Computing Systemic Risk Measures with Graph Neural Networks

TL;DR

This paper extends systemic risk measures to graph-structured financial networks using permutation equivariant neural networks, demonstrating their effectiveness in approximating optimal allocations and minimal bailout capital.

Contribution

It introduces the use of graph neural networks and extended permutation equivariant neural networks for systemic risk measurement in financial networks, showing their superior performance.

Findings

Permutation equivariant neural networks outperform benchmarks in risk approximation.

GNNs effectively model bilateral liabilities in financial networks.
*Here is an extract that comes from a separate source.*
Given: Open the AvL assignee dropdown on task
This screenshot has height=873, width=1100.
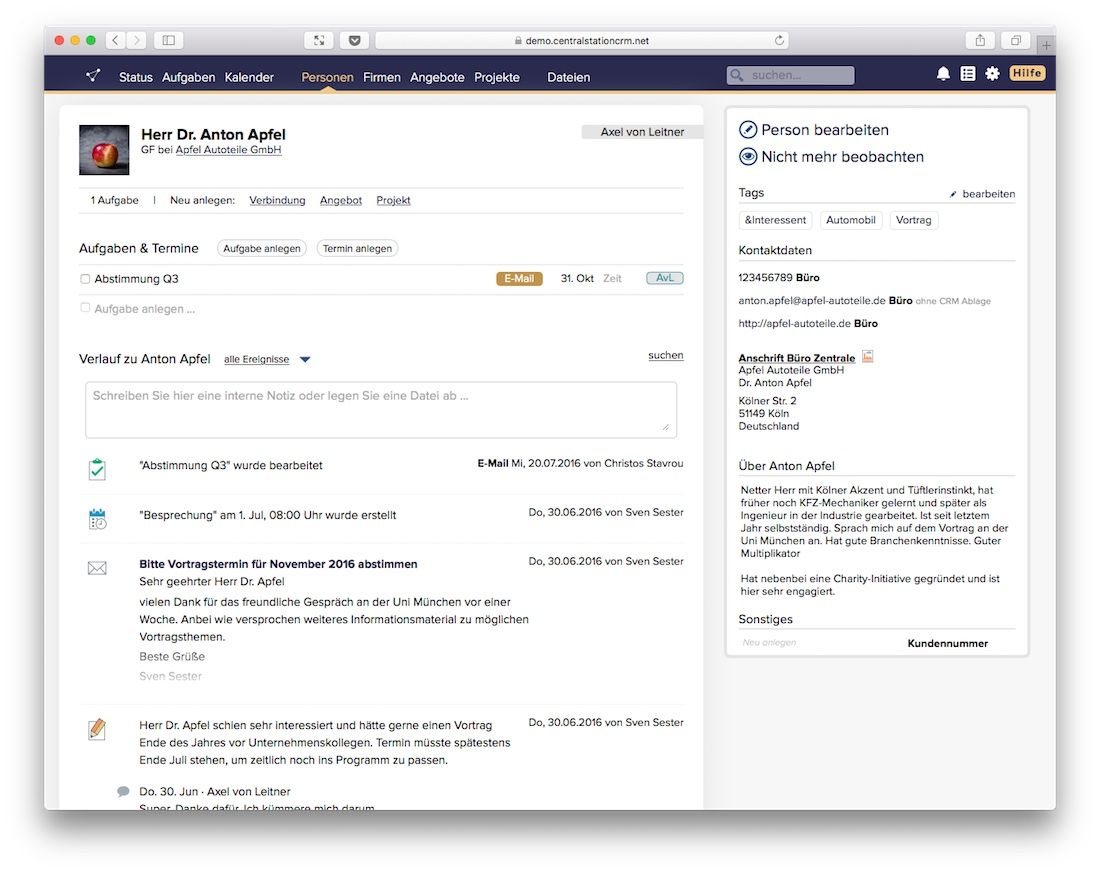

Optimal random allocations can be approximated using proposed neural network architectures.

Abstract

This paper investigates systemic risk measures for stochastic financial networks of explicitly modelled bilateral liabilities. We extend the notion of systemic risk measures from Biagini, Fouque, Fritelli and Meyer-Brandis (2019) to graph structured data. In particular, we focus on an aggregation function that is derived from a market clearing algorithm proposed by Eisenberg and Noe (2001). In this setting, we show the existence of an optimal random allocation that distributes the overall minimal bailout capital and secures the network. We study numerical methods for the approximation of systemic risk and optimal random allocations. We propose to use permutation equivariant architectures of neural networks like graph neural networks (GNNs) and a class that we name (extended) permutation equivariant neural networks ((X)PENNs). We compare their performance to several benchmark allocations. The main feature of GNNs and (X)PENNs is that they are permutation equivariant with respect to the underlying graph data. In numerical experiments we find evidence that these permutation equivariant methods are superior to other approaches.